Stories from Prague

Religion and Communism

By: Jami Sall



Recently my friends and I got a chance to go on vacation to Prague. While we were there we met two sisters who we became friends with instantly. Marketa and Keri spent an entire day giving us a private tour of their city and inviting us into their home for the best ginger mint lemonade I have ever had! During our time together we got to hear many stories about their country’s history and how it had affected their family.

One of the stories they told us was about their parents lives during the Communist Era. Their parents were Christians and before the war they were free to meet and worship together and read Scripture with other Christians around them. These rights went away as soon as communism took over. They described persecutions they endured because of their faith – rejection for college admission and no Christian literature whatsoever was allowed. But they talked about how every now and then someone would get a hold of such banned literature and in order to duplicate it and distribute it to other like minded people they would each type up a few pages on their typewriters and then put the pages together to form a book.

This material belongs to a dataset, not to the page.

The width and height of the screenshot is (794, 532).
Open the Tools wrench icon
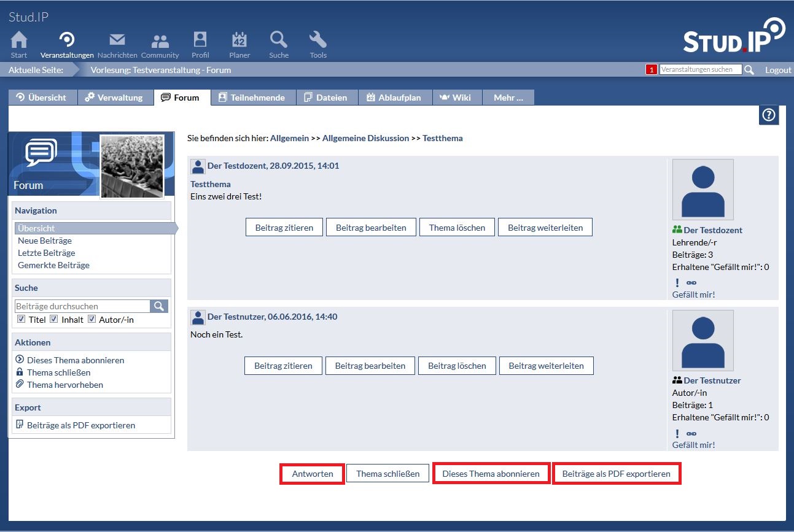(317, 40)
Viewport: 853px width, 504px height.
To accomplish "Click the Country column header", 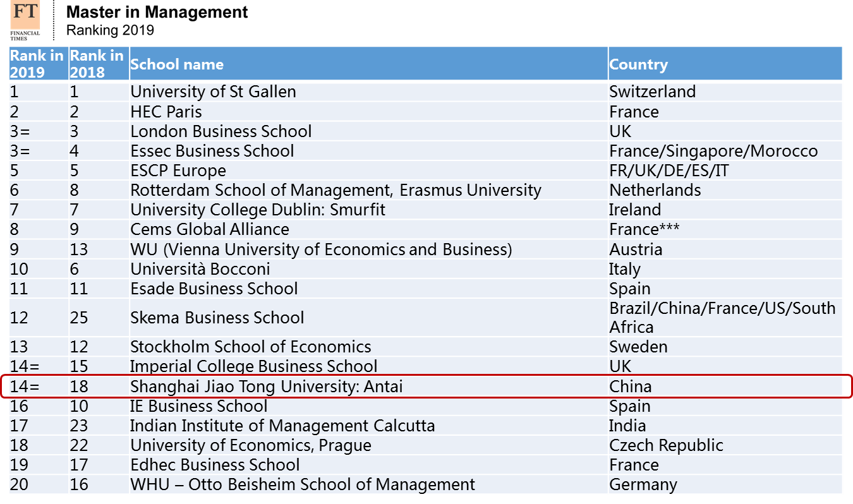I will point(638,64).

When Marketa and Keri’s parents wanted to gather to worship, they had to go to the gathering place individually at staggered times so it wasn’t obvious. Even in these settings it was hard to trust each other because they were always fearful that someone there may actually be a communist spy. Market and Keri said that this distrust has even carried into their generation and that in general most Czech’s are still slow to trust others.

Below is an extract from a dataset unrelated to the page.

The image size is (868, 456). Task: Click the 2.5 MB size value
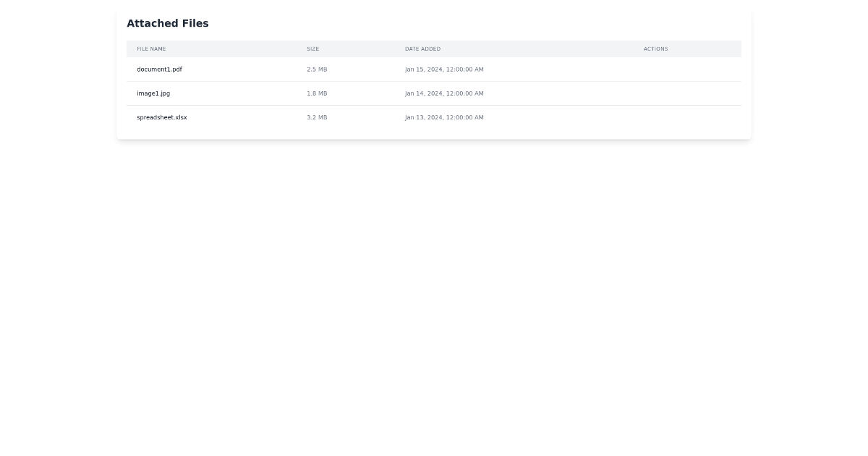pyautogui.click(x=317, y=69)
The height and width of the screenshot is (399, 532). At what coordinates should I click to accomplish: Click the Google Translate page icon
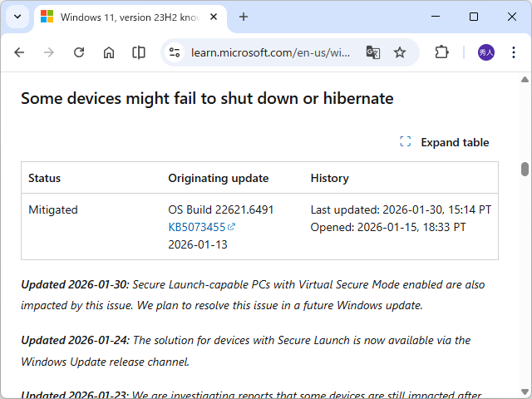pyautogui.click(x=373, y=52)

This oppression wasn’t just happening among the Christian community but also among other religions and communities that were anti-communism. It wasn’t that religion was illegal, but that it was highly looked down upon. In order to eradicate religion as much as possible the communist government would take religious figures and turn them into revolutionaries. They made Jesus into a revolutionary rather than a religious figure and Prague’s prided reformer Jan Hus into a communist revolutionary instead of a church reformer. Though the sisters obviously didn’t agree with this they were happy that it kept the communists from tearing down the statue of Jan Hus that remains in Prague until this day.

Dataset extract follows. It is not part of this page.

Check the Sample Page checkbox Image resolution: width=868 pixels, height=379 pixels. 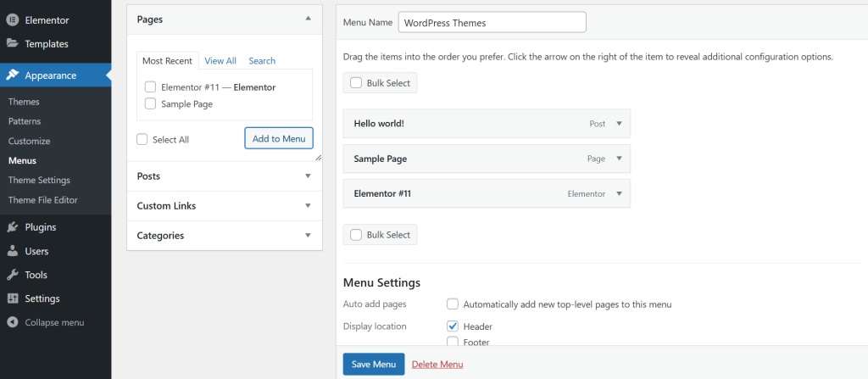(150, 103)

Today the country of Czech Republic has one of the highest atheist populations in the world. Is this the result of post-communism or modernism, it’s hard to tell. Either way I loved hearing the stories of how Marketa and Keri’s parents lived through the Communist Era as Christians with great faith and creativity. They did what they had to do survive and 40 years later following the Velvet Revolution of 1989, all the barriers would come crashing down once again allowing them to freely practice what they believed in.